Talvez a presença de um sujeito negro sem voz nem rosto incomode enquanto representação racial, porém o realizador faz questão de equilibrar o panorama social através dos demais personagens. O projeto resulta numa produção grandiosa, dotada de efeitos visuais eficazes, ostensivos movimentos de câmera e a presença de atores de renome como Mateus Solano, no papel de um pescador adepto das teorias obscurantistas. Em sua verve de denúncia, a obra apela à descrição de um mundo grotesco, apesar da elegância das imagens.
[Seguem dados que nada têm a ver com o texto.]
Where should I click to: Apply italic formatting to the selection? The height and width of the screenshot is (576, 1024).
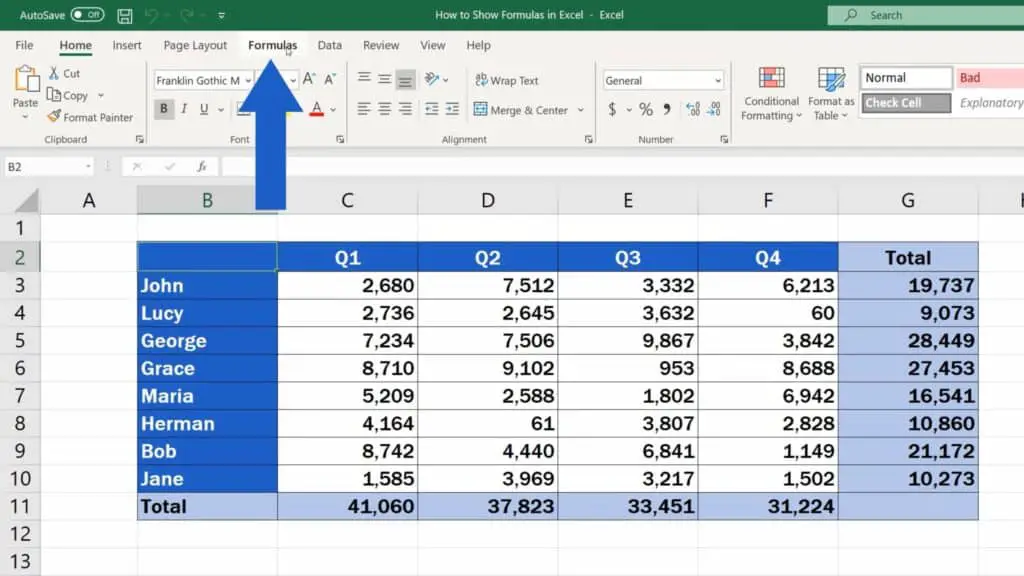(184, 109)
Completando a sessão, a animação espanhola Trazo Crítico: Contaminación (2020), dirigida por Vicente Mallols, escancara o absurdo de um sujeito vivendo numa ilha deserta, sujando o próprio local onde mora. Rapidamente (em menos de quatro minutos), ele sofre as consequências de seu gesto, ecoando uma das frases de Cadeia Alimentar: “A natureza está esperando apenas um bom motivo para se vingar”. De fato, estas narrativas abordam diferentes maneiras de retaliação, entre a justiça, o justiçamento e a vingança, sejam elas simbólicas ou concretas. Os cinco filmes expõem o funcionamento social julgado incorreto, enveredando pelo humor (Trazo Crítico), pela fantasia (Cadeia Alimentar), pelo drama clássico-narrativo (Marcianos), pelo documentário caseiro em primeira pessoa (Reexisto) e pelo documentário de denúncia (Écocide).
Tamanha frontalidade ao lidar com o tema pode gerar a impressão de didatismo. As frases “Já não se fala tanto de trabalho, já que trabalho não há” (Reexisto); “O homem é a medida de todas as coisas. Estamos no topo da cadeia alimentar” (Cadeia Alimentar); “Desde agosto de 2020, a Amazônia está em chamas” (Écocide) e “Quero ver uma cara antes de morrer” (Marcianos) escancaram o discurso de modo explicativo. Ao invés de julgar esta escolha por um viés positivo ou negativo, é necessário em primeiro lugar perceber a estratégia enquanto sintoma: todos os autores sentem a necessidade de abordar a Covid, o desmatamento e a crise política pelo prisma pedagógico.
Isso significa que, em tempos de informações falsas, incompletas, quando autoridades não são responsabilizadas pelos medicamentos ineficazes que preconizam, ou pelas atitudes contraproducentes defendidas, os artistas se encarregam, em primeiro lugar, de colocar ordem no caos. Trata-se de narrativas lineares em seus discursos e linguagens, elencando causas e consequências, o antes e depois de 2021. Assim, pretendem fornecer uma mensagem clara aos espectadores acostumados a informações fragmentadas. O cinema toma para si a função de esclarecimento e alerta, algo nem sempre imputada às artes.
Em paralelo, os filmes valorizam a comunicação pelo choque. O confronto ocorre por meio da fala (o manifesto de Écocide, as narrações em off de Reexisto) e das imagens de absurdo, ressignificando o real através por meio da estética do pesadelo (Marcianos, Cadeia Alimentar). Mesmo a lúdica animação infantil investe na gravidade da narrativa, ainda que diluída pelo humor. A Mostra 4 do Curtas Vazantes 2021 aposta numa abordagem solene para discutir temas igualmente sombrios. Ao invés de breves alusões poéticas e otimistas, projetando a superação dos obstáculos, os artistas dão um passo atrás, alertando-nos a respeito dos problemas.